STAWELL - Stawell Gold Mines has announced plans to undertake a major exploration program near Stawell.
The company announced that soil sampling had been undertaken north of Stawell towards Germania and would soon commence on the eastern edge of the Stawell township.
Senior Exploration Geologist, Sarah Heard, said this was the first time the soil sampling technique had been used and the company was already starting to see some positive results.
Ms Heard said the program aims to identify any anomalous gold in the soil which might have originated from mineralisation at depth. Possible sources include the quartz vein lodes historically mined at Stawell and possible 'buried' domal Basalt bodies such as the Magdala Deposit.
"This soil sampling technique is believed to be an effective 'first pass' exploration revealing previously undiscovered areas to focus future exploration activities," Ms Heard said.
The soil sampling process involves digging a small hole with a mattock and shovel and taking a 200-300 gram sample. Holes are filled in before proceeding to the next sample point.
Ms Heard said to date, around 1200 samples had been taken. By the time the program is completed during the first quarter of next year, company geologists will have covered a distance of 247 kilometres and taken 5500 samples.
The program will take place mostly on private landholdings with the occasional sample on road verges. The sampling is expected to impact on several private landholders.
Geology Manager, Mark Haydon, said the mine's owners, Crocodile Gold, can see real potential in the area from Stawell to Glenorchy and through to Wildwood and Germania and that was why the soil sampling program was given the green light.
"We know a lot of people will ask the question as to why exploration is continuing if the mining operations are winding down," Mr Haydon said.

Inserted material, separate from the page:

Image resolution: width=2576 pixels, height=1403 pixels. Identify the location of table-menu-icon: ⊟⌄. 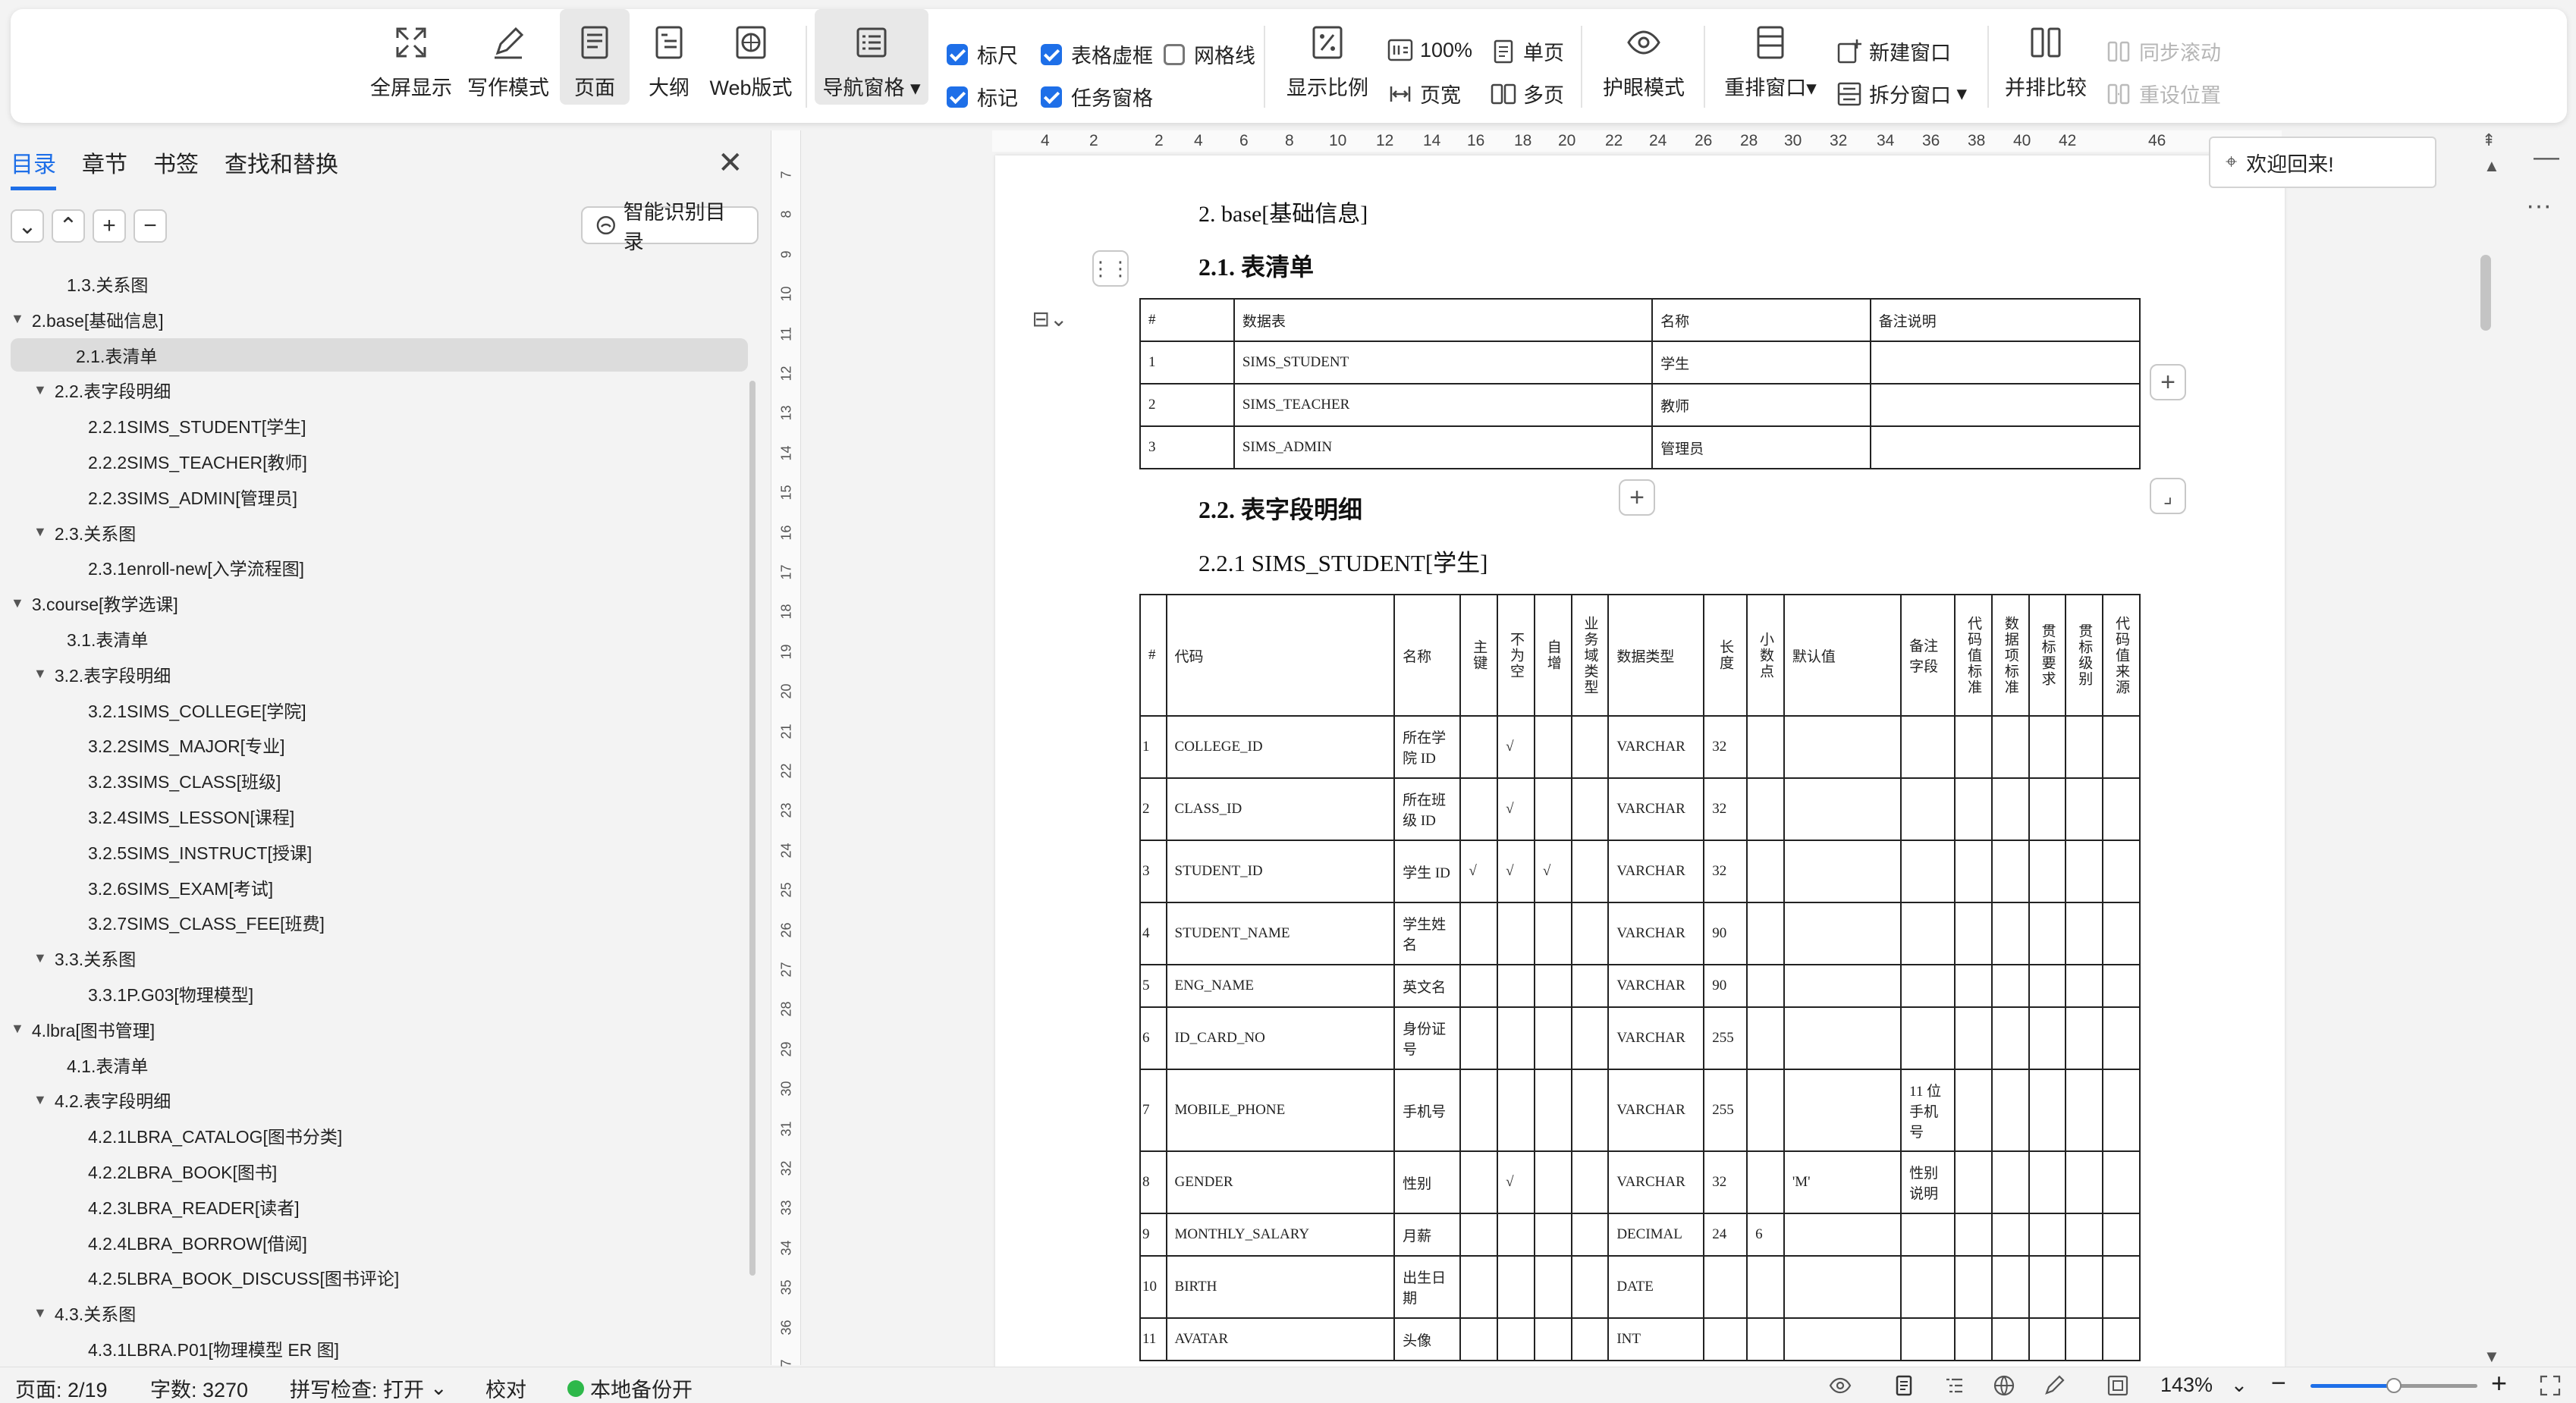
(1050, 318).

"The fact is, exploration has never ceased. We have always been committed to finding potential new mineralisation.
It's just that people haven't been hearing about the exploration.
"Crocodile Gold owns the tenement and has made a commitment to continue with further exploration in that area. We really are competing with a numnber of other exploration programs within the Crocodile group, so we are very hopeful of producing good results.

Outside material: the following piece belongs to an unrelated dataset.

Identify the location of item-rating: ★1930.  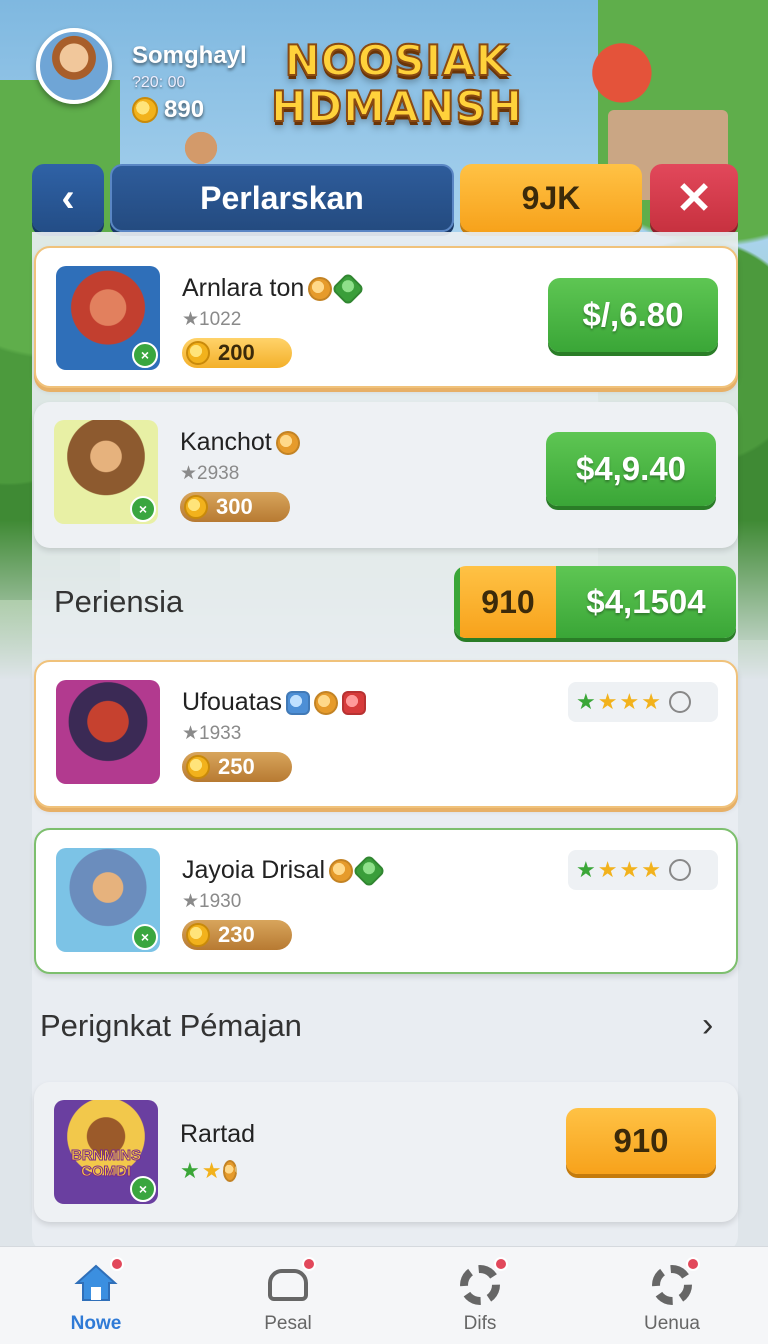
(212, 902).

"It's a large area that is being covered, so eithin that corridor, we are hoping to get some excellent drill targets from this soil testing. Whether or not the outcome will see an extension of the mine's life is an unknown. What the company is really looking for is a whole new discovery."

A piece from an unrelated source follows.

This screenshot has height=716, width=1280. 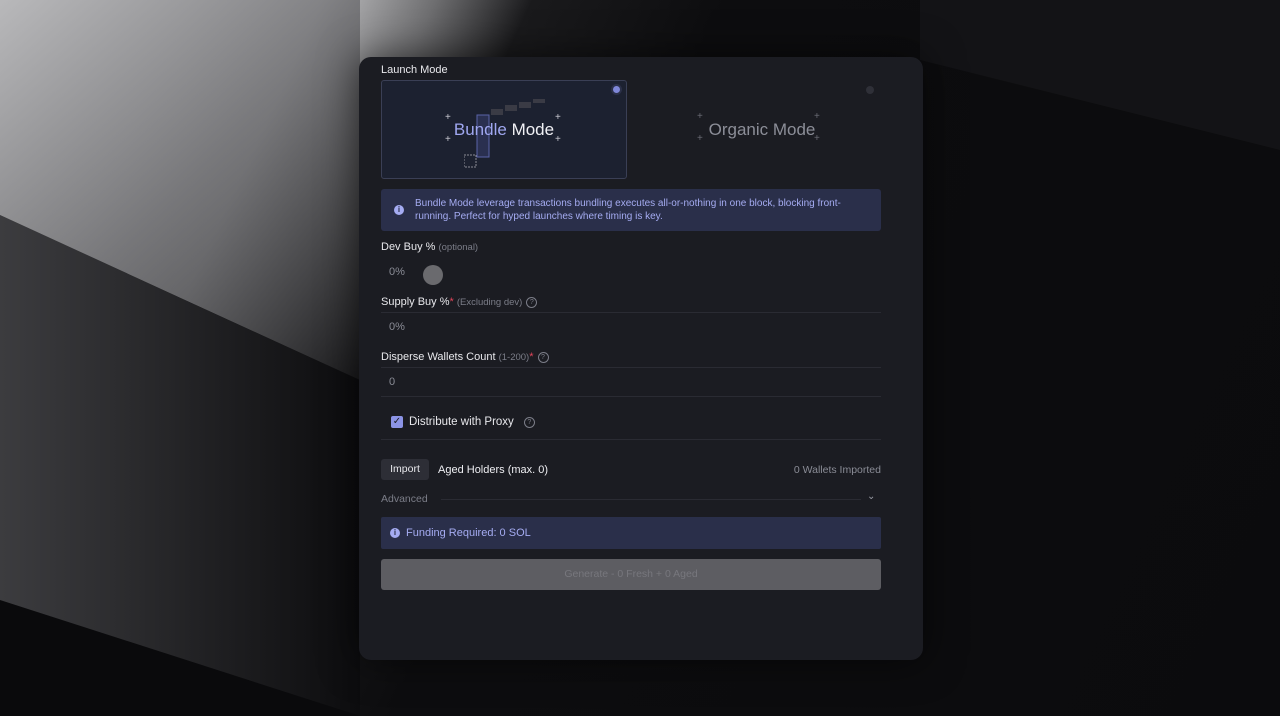 I want to click on dev-buy-label: Dev Buy % (optional), so click(x=430, y=247).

Mr Haydon said the first step will be to complete the sampling along the entire corridor, with samples taken every 50 metres. Any positive signs of anomalous gold will then see recommendations put forward for drill targets to be further explored.
"Hopefully we will discover several drill targets and can convince Crocodile to get out there and drill some holes to confirm what we believe exists within the tenement," Mr Haydon said.
"Crocodile is very keen for us to find new gold and depending on how much is there, how deep the mineralisation is and how exonomically viable it is to extract, it would create a number of options for us.
Mr Haydon said at present the results had been extremely positive.